Participants and Procedures
The current study was a secondary data analysis of baseline data from two ongoing clinical trials for binge eating. Participants were recruited from the community using radio and social media advertising and completed a phone screen with a trained assessor to determine initial eligibility. Participants then completed a baseline assessment where final eligibility was determined via the Eating Disorder Examination interview [11]. Participants were included if they were at least 18 years old and experienced at least one objectively- or subjectively-large binge-eating episode per week over the past three months. Participants were excluded if they had recent changes in any psychiatric medications, were pregnant or planning to become pregnant, or were currently enrolled in or planning to enroll in other psychotherapy for binge eating or weight loss treatment. Self-report measures of alcohol consumption and ADEBs were administered at the baseline assessment. Baseline assessments took place remotely via videoconferencing software. All study procedures were approved by the university Institutional Review Board, and all participants provided informed consent and were compensated for their participation.
The sample for the current study included 166 treatment-seeking adults with at least one binge-eating episode per week. 4 participants did not complete the self-report questionnaires and were excluded from the sample. 70.4% participants identified as women, with others identifying as men (19.1%), non-binary (3.1%), transgender (0.6%), questioning or unsure (2.5%), or none of the above (0.6%); 6 participants did not complete the item. Participants were between the ages of 18 – 70 years old (M (SD) = 42.81 (13.82)) years old. The majority of the sample identified as White (70.4%), with others identifying as Black or African American (13.6%), Asian (7.4%), American Indian/Alaskan Native (0.6%), more than one race (6.2%), or unknown or prefer not to say (3.1%); 13 participants did not complete the item. Participants received the following eating disorder diagnoses at baseline: Bulimia Nervosa (BN; 21.0%), Binge-Eating Disorder (BED; 35.8%), Other Specified Feeding or Eating Disorders - BN of low frequency (OSFED-BN; 21.6%), OSFED - BED of low frequency (OSFED-BED; 21.6%).
Measures
Eating Pathology. The EDE 17.0 [12], a semi-structured diagnostic interview, was used to assess binge eating frequency and weight and shape concerns. Binge eating frequency was calculated as the total number of objectively and subjectively large binge-eating episodes in the past three months. EDE Weight Concerns and Shape Concerns subscales were calculated. Subscale scores ranged from 0 – 6, and higher scores indicated greater weight and shape concerns. The EDE is a valid and reliable instrument that has been used extensively in studies of individuals with eating disorders.
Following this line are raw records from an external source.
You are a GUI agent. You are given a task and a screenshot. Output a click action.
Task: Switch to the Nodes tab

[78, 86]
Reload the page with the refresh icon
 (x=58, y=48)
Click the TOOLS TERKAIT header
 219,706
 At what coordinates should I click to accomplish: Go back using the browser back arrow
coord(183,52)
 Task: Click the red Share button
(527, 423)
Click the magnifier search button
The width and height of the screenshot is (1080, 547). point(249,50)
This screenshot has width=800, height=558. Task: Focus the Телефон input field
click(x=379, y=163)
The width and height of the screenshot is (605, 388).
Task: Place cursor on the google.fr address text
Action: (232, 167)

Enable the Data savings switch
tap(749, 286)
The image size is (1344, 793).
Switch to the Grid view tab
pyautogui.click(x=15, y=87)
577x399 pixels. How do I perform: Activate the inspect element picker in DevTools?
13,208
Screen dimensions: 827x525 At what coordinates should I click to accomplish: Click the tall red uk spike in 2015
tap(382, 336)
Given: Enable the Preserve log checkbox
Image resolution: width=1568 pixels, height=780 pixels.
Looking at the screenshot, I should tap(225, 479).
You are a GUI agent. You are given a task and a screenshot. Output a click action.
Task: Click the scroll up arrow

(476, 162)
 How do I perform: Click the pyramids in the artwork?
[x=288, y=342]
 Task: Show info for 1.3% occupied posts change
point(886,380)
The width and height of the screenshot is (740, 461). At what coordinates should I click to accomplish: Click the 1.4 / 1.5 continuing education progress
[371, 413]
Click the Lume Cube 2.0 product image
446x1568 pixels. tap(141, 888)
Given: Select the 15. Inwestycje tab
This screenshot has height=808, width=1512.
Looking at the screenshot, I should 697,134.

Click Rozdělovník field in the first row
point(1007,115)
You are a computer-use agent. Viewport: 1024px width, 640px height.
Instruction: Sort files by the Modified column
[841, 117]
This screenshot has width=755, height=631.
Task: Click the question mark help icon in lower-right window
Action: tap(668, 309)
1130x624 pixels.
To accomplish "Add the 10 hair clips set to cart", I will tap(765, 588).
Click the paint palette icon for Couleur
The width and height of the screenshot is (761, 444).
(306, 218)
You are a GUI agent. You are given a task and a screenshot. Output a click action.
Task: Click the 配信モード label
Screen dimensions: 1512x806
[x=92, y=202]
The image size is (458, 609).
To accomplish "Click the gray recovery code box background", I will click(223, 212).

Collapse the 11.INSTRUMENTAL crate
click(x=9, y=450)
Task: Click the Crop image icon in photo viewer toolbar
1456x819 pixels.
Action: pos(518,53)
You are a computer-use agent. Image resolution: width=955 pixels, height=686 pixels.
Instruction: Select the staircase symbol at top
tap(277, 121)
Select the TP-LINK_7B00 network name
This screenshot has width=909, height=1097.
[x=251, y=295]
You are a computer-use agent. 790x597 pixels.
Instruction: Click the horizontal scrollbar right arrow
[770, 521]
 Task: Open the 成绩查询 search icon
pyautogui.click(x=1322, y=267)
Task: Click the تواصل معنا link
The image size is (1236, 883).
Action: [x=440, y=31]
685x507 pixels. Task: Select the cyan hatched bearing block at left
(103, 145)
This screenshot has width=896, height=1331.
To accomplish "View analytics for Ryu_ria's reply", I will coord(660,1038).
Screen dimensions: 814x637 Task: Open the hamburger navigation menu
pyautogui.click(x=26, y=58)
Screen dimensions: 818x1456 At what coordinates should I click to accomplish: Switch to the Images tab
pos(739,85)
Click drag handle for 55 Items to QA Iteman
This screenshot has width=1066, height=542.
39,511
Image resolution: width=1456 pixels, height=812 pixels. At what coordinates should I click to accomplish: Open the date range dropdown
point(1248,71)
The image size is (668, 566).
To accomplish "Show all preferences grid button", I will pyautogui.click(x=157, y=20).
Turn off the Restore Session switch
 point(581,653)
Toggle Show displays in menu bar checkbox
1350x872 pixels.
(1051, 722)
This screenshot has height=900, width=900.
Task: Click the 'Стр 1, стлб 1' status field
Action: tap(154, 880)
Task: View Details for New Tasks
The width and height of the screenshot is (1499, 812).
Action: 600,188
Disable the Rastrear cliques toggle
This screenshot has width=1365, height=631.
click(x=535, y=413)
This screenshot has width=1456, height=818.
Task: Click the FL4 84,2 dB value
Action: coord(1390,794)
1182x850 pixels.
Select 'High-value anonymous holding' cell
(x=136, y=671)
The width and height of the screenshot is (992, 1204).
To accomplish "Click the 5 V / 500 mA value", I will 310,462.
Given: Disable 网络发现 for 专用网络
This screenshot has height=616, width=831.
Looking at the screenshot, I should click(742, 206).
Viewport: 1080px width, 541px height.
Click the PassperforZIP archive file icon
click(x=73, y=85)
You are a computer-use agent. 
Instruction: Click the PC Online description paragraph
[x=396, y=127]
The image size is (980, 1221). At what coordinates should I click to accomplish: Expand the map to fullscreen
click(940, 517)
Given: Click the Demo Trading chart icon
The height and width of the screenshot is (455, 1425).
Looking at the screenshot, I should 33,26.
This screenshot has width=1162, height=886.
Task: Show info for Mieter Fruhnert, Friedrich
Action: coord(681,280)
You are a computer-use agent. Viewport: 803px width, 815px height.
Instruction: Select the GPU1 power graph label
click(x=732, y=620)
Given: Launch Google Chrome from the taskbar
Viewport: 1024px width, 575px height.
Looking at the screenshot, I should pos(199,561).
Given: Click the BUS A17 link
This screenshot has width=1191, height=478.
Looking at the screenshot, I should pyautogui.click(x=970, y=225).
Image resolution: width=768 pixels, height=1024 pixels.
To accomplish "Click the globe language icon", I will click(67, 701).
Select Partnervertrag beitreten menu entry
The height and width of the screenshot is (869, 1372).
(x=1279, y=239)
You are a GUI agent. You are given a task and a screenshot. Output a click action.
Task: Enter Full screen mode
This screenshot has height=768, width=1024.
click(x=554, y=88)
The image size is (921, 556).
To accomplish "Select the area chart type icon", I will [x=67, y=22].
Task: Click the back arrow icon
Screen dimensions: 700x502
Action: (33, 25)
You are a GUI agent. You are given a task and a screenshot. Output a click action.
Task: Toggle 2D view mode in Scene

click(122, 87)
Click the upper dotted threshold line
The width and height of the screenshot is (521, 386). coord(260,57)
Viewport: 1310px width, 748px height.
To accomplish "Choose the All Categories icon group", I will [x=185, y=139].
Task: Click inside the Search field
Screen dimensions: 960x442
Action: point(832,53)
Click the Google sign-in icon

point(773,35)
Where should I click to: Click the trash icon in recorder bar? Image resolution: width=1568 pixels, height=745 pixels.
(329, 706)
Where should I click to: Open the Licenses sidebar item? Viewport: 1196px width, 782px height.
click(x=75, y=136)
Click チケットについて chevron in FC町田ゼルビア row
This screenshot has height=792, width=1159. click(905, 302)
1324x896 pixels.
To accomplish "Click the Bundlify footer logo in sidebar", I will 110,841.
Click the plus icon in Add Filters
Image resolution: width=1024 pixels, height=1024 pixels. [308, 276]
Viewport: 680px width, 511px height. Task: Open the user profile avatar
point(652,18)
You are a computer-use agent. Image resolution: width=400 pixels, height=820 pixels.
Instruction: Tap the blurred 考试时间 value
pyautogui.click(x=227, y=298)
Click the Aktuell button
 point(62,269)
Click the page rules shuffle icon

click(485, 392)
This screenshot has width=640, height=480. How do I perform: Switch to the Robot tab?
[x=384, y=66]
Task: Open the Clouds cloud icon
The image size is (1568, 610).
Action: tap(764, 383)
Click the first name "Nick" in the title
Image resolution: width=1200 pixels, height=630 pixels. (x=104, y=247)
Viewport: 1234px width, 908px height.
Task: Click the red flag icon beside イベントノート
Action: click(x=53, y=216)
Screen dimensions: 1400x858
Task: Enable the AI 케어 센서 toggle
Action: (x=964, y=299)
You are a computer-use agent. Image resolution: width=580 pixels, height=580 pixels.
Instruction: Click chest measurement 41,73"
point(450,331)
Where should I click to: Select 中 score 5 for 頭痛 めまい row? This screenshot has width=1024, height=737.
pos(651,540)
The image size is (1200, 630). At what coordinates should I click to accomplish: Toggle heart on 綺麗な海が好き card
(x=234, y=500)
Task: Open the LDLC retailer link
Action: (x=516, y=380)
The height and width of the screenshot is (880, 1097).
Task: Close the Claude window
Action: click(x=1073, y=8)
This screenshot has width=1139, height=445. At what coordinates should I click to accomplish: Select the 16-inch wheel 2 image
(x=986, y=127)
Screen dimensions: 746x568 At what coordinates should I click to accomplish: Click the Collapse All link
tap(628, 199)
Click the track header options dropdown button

Alcohol Consumption. Alcohol consumption over the past three months was assessed via the National Institute on Alcohol Abuse and Alcoholism (NIAAA) three question screener. Participants were provided with examples of a standard alcoholic drink and asked to rate the frequency of drinking episodes (Likert scale from 0 (“Never”) to 8 (“Every day”)) and typical number of drinks per episode (Likert scale from 1 (“1 drink”) to 10 (“25 or more drinks”)) over the past three months. Alcohol consumption was calculated by multiplying the frequency of drinking episodes over the past three months by the typical number of drinks per episode (range 0 – 80). These screening items are consistent with items used in other brief alcohol screeners (e.g., Alcohol Use Disorders Identification Test-Concise) which have demonstrated validity and reliability in a variety of samples [13,11].
Alcohol-Related Disordered Eating Behaviors (ADEBs). ADEBs was assessed using self-report items from the Compensatory Eating and Behaviors in Response to Alcohol Consumption Scale (CEBRACS) [14]. Participants reported how often they skipped meals, limited food intake, or exercised before and after drinking to avoid weight gain over the past three months. Frequency was rated on a Likert scale from 0 (“Never”) to 4 (“Almost all the time”). ADEBs frequency for the current study was calculated as the average of the 6 items. The CEBRACS has been demonstrated sound psychometric properties [15,14].
Statistical Analyses
SPSS 26.0 was used for all analyses. Analysis of variance (ANOVAs) were used to assess whether ADEBs frequency was related to demographic characteristics (i.e., gender, age, eating disorder diagnosis). There were no significant differences in ADEBs frequency based on gender or age. ADEBs frequency significantly differed by eating disorder diagnosis (F(3, 117) = 9.87, p < .001). Post-hoc analyses found that participants with BN reported significantly more ADEBs than participants with BED or OSFED-BED, but did not significantly differ from participants with OSFED-BN. Based on these analyses, eating disorder diagnosis was included as a covariate in all regression analyses.
Descriptive statistics were calculated to characterize the type and frequency of ADEBs in the sample in Aim 1. Stepwise linear regressions were used for Aims 2 and 3. In all regression models, eating disorder diagnosis was included as a covariate in Step 1, and presence of ADEBs or ADEBs frequency was added as a predictor in Step 2.